• Task objective
An exact transcript of all the records is required, with nothing left out.

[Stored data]

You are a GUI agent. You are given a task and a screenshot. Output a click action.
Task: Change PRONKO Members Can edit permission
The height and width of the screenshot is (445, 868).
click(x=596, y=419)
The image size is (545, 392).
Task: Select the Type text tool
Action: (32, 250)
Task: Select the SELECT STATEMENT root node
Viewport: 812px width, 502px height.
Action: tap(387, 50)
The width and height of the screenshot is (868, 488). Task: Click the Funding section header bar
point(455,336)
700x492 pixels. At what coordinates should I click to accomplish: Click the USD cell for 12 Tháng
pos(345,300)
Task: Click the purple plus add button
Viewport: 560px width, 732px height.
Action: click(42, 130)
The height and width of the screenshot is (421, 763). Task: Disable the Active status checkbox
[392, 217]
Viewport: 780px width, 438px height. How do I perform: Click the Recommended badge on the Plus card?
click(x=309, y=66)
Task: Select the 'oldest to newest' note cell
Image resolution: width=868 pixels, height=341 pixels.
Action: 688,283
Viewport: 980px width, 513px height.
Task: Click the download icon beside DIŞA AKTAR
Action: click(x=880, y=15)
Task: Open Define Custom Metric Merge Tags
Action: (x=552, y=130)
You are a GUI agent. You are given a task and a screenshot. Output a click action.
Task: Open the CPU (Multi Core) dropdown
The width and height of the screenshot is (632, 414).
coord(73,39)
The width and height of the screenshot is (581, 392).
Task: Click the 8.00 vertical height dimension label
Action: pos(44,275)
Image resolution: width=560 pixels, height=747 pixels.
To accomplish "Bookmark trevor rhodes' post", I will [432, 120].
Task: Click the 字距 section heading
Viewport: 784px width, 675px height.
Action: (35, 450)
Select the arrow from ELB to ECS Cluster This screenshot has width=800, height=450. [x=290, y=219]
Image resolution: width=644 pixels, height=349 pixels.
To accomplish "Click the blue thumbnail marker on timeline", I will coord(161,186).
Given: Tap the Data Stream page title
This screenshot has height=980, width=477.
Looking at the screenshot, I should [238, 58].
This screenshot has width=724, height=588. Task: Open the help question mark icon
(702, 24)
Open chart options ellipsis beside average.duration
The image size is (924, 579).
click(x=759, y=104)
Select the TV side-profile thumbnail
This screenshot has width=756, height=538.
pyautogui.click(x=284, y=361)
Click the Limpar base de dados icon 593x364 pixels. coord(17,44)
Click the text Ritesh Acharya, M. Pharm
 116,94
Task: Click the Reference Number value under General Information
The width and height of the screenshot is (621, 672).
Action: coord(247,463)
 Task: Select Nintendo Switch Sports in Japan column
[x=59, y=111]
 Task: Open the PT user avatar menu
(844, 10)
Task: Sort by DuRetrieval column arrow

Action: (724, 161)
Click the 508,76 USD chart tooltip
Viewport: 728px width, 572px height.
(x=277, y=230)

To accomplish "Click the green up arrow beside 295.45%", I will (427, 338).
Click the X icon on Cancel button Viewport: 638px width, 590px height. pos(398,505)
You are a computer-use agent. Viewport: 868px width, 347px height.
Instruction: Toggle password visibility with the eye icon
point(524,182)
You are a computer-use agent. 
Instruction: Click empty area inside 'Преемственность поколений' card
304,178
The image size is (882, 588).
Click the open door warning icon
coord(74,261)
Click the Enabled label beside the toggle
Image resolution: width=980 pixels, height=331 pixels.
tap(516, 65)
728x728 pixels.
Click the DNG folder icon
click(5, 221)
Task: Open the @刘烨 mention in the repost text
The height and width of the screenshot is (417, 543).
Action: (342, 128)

• Problem solution
You are a GUI agent. You are given a task and a screenshot. Output a click action.
Task: Change PRONKO Members Can edit permission
The height and width of the screenshot is (445, 868).
click(x=596, y=419)
The image size is (545, 392).
Task: Select the Type text tool
Action: (32, 250)
Task: Select the SELECT STATEMENT root node
Viewport: 812px width, 502px height.
Action: tap(387, 50)
The width and height of the screenshot is (868, 488). Task: Click the Funding section header bar
point(455,336)
700x492 pixels. At what coordinates should I click to accomplish: Click the USD cell for 12 Tháng
pos(345,300)
Task: Click the purple plus add button
Viewport: 560px width, 732px height.
Action: click(42, 130)
The height and width of the screenshot is (421, 763). Task: Disable the Active status checkbox
[392, 217]
Viewport: 780px width, 438px height. How do I perform: Click the Recommended badge on the Plus card?
click(x=309, y=66)
Task: Select the 'oldest to newest' note cell
Image resolution: width=868 pixels, height=341 pixels.
Action: 688,283
Viewport: 980px width, 513px height.
Task: Click the download icon beside DIŞA AKTAR
Action: click(x=880, y=15)
Task: Open Define Custom Metric Merge Tags
Action: (x=552, y=130)
You are a GUI agent. You are given a task and a screenshot. Output a click action.
Task: Open the CPU (Multi Core) dropdown
The width and height of the screenshot is (632, 414).
coord(73,39)
The width and height of the screenshot is (581, 392).
Task: Click the 8.00 vertical height dimension label
Action: pos(44,275)
Image resolution: width=560 pixels, height=747 pixels.
To accomplish "Bookmark trevor rhodes' post", I will [432, 120].
Task: Click the 字距 section heading
Viewport: 784px width, 675px height.
Action: (35, 450)
Select the arrow from ELB to ECS Cluster This screenshot has width=800, height=450. [x=290, y=219]
Image resolution: width=644 pixels, height=349 pixels.
To accomplish "Click the blue thumbnail marker on timeline", I will coord(161,186).
Given: Tap the Data Stream page title
This screenshot has height=980, width=477.
Looking at the screenshot, I should [238, 58].
This screenshot has width=724, height=588. Task: Open the help question mark icon
(702, 24)
Open chart options ellipsis beside average.duration
The image size is (924, 579).
click(x=759, y=104)
Select the TV side-profile thumbnail
This screenshot has width=756, height=538.
pyautogui.click(x=284, y=361)
Click the Limpar base de dados icon 593x364 pixels. coord(17,44)
Click the text Ritesh Acharya, M. Pharm
 116,94
Task: Click the Reference Number value under General Information
The width and height of the screenshot is (621, 672).
Action: coord(247,463)
 Task: Select Nintendo Switch Sports in Japan column
[x=59, y=111]
 Task: Open the PT user avatar menu
(844, 10)
Task: Sort by DuRetrieval column arrow

Action: (724, 161)
Click the 508,76 USD chart tooltip
Viewport: 728px width, 572px height.
(x=277, y=230)

To accomplish "Click the green up arrow beside 295.45%", I will (427, 338).
Click the X icon on Cancel button Viewport: 638px width, 590px height. pos(398,505)
You are a computer-use agent. Viewport: 868px width, 347px height.
Instruction: Toggle password visibility with the eye icon
point(524,182)
You are a computer-use agent. 
Instruction: Click empty area inside 'Преемственность поколений' card
304,178
The image size is (882, 588).
Click the open door warning icon
coord(74,261)
Click the Enabled label beside the toggle
Image resolution: width=980 pixels, height=331 pixels.
tap(516, 65)
728x728 pixels.
Click the DNG folder icon
click(5, 221)
Task: Open the @刘烨 mention in the repost text
The height and width of the screenshot is (417, 543).
Action: (342, 128)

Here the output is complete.